> [Data for this task]:
*** Begin section ***

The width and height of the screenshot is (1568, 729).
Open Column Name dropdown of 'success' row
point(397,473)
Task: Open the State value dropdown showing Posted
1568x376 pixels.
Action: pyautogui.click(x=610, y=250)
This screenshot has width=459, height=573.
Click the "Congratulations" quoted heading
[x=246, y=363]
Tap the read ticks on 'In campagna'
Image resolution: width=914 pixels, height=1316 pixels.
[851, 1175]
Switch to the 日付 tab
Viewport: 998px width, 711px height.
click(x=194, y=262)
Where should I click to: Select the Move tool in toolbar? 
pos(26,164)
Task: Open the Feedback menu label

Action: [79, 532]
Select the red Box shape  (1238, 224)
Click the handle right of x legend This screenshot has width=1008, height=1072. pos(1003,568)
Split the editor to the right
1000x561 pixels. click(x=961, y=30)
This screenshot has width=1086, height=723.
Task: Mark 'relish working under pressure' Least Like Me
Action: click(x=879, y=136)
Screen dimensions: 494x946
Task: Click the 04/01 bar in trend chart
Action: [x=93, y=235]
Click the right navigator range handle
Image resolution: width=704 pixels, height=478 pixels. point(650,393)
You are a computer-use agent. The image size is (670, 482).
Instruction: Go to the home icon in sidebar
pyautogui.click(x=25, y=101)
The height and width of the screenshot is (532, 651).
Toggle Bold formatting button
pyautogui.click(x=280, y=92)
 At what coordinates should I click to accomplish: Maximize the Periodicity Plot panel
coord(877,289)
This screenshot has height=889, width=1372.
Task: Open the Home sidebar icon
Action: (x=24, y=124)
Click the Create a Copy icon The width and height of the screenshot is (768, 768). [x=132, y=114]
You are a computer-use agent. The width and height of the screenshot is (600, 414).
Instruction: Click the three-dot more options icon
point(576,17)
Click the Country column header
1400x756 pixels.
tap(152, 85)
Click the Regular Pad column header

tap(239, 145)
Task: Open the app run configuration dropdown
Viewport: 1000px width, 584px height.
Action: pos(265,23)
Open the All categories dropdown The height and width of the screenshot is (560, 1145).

*** End section ***

> [Task prompt]: Among the entries, copy every line containing the word "computer".

> [Answer below]:
You are a computer-use agent. The image size is (670, 482).
You are a computer-use agent. The width and height of the screenshot is (600, 414).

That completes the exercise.